- **Selection**

---*---

Afternoon: How do the expected global ecological changes correlate with what we saw in today’s field trip? How can we think about global changes in local terms in other places? What different ways might we build on similar field experiences elsewhere? How, in general, can we tackle the practical and ethical challenges of thinking locally about a global problem and thinking globally when we tend to see only what’s local? How might the arts help us here?
Evening: Talk by Cindy Thomashow about her museum project.
August 3, Tuesday Morning: Watch “Climate Refugees” documentary film. How will climate change affect human individuals and groups around the world? What ethical and communication issues arise in this context? What can the arts do to help us deal with these issues?
Mid-day: Small group discussions outdoors about what we might be able to do to lessen human suffering from climate change.
Afternoon: What are the main international policy agreements? What are the main difficulties and complications in moving forward on strong climate treaties? What is the state of these debates right now, and what’s likely next? What has been done to confront climate change through governmental and policy action on the national level (in the U.S. and elsewhere) and on more local levels?
Evening: Watch The Age of Stupid documentary.

---*---

- **Task description**
Reproduce the workshop schedule above word for word, from start to finish.

---*---

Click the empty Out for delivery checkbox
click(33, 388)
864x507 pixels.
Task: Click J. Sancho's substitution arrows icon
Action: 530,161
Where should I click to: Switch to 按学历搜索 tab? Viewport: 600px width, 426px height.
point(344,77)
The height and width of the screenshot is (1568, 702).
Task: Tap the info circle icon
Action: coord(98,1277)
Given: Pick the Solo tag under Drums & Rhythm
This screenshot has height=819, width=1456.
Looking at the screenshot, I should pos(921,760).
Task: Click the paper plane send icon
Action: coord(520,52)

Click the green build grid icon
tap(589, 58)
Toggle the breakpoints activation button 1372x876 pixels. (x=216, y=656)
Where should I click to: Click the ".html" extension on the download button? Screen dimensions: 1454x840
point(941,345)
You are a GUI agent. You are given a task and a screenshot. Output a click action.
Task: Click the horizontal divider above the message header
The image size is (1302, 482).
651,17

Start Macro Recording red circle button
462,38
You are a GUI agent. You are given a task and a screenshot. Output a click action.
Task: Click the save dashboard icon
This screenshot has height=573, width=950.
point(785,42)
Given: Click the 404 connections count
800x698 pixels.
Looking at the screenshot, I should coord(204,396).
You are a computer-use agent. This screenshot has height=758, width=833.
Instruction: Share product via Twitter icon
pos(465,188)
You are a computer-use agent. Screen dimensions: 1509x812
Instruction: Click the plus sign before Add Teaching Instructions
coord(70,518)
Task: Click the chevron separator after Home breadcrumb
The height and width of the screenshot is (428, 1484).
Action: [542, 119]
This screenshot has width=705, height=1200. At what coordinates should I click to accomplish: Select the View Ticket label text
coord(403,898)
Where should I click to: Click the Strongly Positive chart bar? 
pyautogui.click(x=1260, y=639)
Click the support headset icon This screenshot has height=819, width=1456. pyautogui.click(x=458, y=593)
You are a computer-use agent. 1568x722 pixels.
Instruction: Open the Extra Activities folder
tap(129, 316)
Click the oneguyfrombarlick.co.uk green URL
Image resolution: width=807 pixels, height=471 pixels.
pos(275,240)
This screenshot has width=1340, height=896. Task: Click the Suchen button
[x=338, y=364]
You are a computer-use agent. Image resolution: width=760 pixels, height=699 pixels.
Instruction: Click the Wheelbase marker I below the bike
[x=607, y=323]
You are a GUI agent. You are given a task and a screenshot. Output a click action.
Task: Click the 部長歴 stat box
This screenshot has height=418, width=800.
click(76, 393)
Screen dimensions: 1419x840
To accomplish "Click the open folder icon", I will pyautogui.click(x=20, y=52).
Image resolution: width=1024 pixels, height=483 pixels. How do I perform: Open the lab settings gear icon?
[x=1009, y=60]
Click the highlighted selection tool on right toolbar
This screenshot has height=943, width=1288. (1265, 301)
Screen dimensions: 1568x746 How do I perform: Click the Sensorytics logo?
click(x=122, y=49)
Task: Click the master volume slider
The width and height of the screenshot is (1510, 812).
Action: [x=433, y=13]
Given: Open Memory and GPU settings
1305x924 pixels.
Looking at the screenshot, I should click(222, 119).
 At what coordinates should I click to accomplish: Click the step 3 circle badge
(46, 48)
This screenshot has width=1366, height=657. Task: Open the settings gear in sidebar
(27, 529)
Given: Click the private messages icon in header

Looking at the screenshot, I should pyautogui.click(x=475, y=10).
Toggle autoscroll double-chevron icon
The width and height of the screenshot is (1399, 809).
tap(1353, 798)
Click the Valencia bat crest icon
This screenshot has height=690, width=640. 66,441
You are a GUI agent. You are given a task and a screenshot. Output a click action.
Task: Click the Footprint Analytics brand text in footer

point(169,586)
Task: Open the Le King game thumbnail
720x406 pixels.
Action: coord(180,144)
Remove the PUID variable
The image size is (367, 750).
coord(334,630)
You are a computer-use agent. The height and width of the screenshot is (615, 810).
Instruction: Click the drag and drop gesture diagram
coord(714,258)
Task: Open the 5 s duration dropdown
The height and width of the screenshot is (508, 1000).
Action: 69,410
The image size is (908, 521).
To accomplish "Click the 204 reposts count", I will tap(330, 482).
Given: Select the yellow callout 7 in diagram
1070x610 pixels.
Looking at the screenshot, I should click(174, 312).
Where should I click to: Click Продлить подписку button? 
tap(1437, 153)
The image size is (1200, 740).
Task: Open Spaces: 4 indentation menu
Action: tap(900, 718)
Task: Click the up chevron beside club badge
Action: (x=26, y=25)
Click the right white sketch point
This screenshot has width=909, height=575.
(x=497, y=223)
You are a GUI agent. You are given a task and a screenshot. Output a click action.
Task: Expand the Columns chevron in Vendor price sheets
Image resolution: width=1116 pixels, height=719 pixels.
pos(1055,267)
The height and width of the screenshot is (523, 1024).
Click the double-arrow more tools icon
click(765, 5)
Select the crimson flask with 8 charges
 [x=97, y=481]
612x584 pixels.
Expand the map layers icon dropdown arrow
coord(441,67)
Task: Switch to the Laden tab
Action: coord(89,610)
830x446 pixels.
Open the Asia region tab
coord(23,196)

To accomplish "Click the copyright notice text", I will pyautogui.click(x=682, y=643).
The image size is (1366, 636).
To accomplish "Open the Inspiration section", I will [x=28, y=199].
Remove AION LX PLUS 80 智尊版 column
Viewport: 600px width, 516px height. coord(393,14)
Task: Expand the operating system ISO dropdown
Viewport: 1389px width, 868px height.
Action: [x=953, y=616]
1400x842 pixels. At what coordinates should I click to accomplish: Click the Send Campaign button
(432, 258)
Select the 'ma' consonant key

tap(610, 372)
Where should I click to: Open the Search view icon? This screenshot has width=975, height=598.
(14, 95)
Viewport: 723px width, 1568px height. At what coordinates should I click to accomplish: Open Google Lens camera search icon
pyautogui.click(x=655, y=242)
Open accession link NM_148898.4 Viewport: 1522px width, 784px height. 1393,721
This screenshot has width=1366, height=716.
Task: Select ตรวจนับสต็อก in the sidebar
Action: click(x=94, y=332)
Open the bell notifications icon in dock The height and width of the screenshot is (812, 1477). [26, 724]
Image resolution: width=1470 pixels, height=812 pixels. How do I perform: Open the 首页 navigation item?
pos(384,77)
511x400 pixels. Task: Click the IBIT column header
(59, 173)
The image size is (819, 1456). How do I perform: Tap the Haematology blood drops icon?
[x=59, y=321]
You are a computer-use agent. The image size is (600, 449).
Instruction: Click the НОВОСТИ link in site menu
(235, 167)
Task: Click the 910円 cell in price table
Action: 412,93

---*---

- **Full response**
Afternoon: How do the expected global ecological changes correlate with what we saw in today’s field trip? How can we think about global changes in local terms in other places? What different ways might we build on similar field experiences elsewhere? How, in general, can we tackle the practical and ethical challenges of thinking locally about a global problem and thinking globally when we tend to see only what’s local? How might the arts help us here?
Evening: Talk by Cindy Thomashow about her museum project.
August 3, Tuesday Morning: Watch “Climate Refugees” documentary film. How will climate change affect human individuals and groups around the world? What ethical and communication issues arise in this context? What can the arts do to help us deal with these issues?
Mid-day: Small group discussions outdoors about what we might be able to do to lessen human suffering from climate change.
Afternoon: What are the main international policy agreements? What are the main difficulties and complications in moving forward on strong climate treaties? What is the state of these debates right now, and what’s likely next? What has been done to confront climate change through governmental and policy action on the national level (in the U.S. and elsewhere) and on more local levels?
Evening: Watch The Age of Stupid documentary.